What to work on: Output every line below as it stands, dropping only the images.
Top of Record extracts
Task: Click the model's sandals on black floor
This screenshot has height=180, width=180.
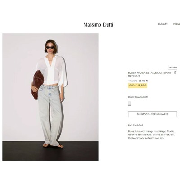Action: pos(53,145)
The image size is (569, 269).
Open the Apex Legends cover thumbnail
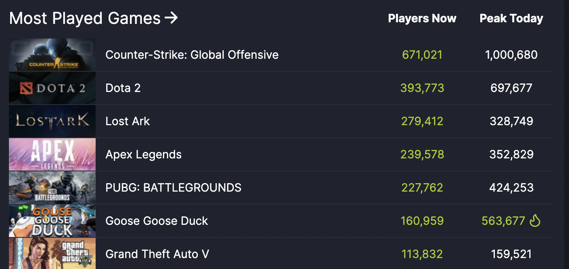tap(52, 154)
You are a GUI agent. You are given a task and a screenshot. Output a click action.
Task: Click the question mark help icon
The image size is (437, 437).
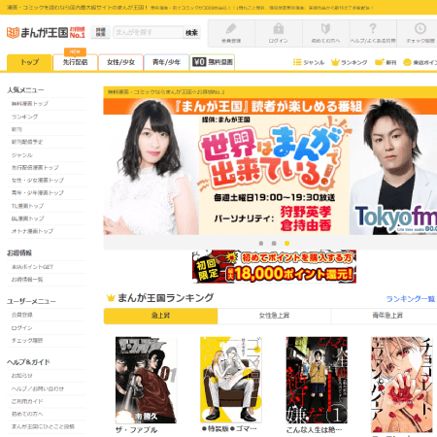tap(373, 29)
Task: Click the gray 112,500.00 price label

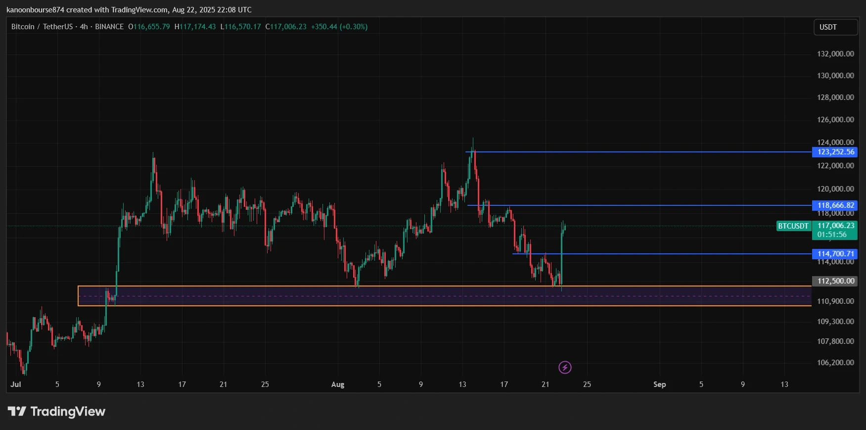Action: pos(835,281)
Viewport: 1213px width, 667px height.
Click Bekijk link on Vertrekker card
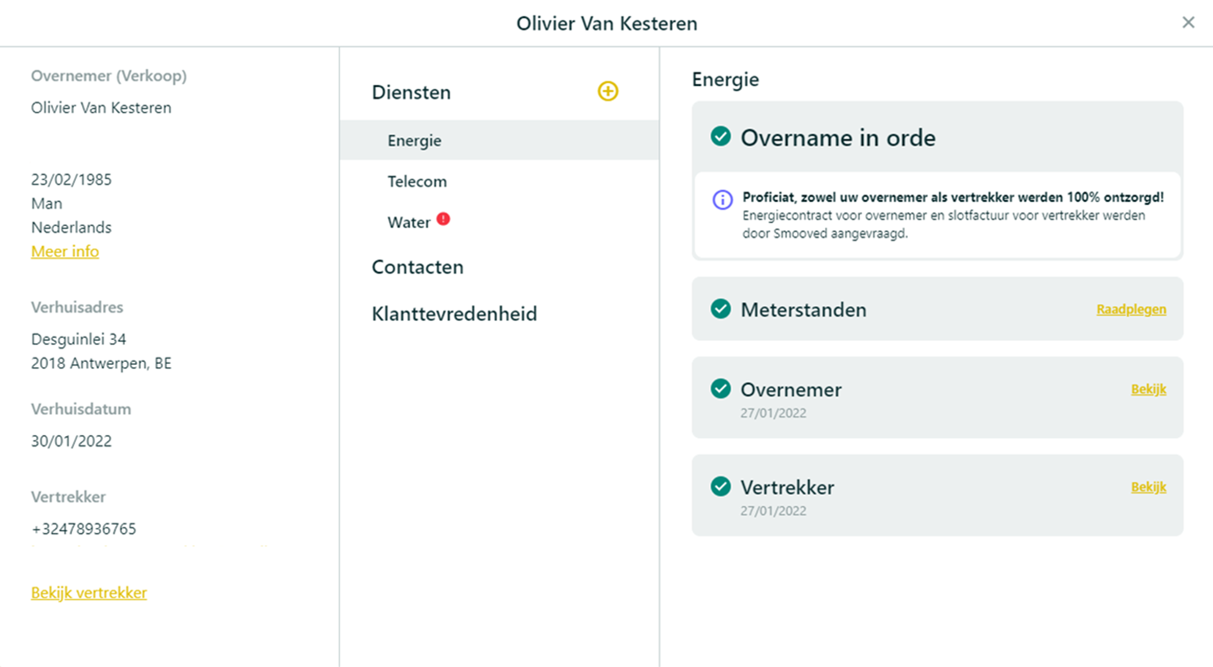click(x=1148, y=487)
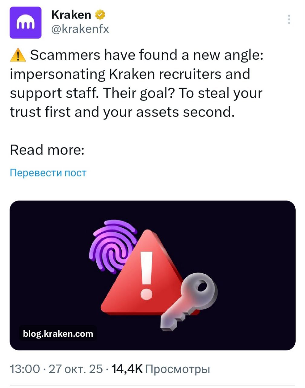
Bottom of Record extracts
Finished exercise:
Task: Click the model's sandals on black floor
This screenshot has height=180, width=180.
Action: pos(53,145)
The image size is (569, 269).
Open the Apex Legends cover thumbnail
tap(52, 154)
You are a GUI agent. You are given a task and a screenshot. Output a click action.
Task: Click the question mark help icon
The image size is (437, 437).
tap(373, 29)
Task: Click the gray 112,500.00 price label

Action: pos(835,281)
Viewport: 1213px width, 667px height.
Click Bekijk link on Vertrekker card
click(x=1148, y=487)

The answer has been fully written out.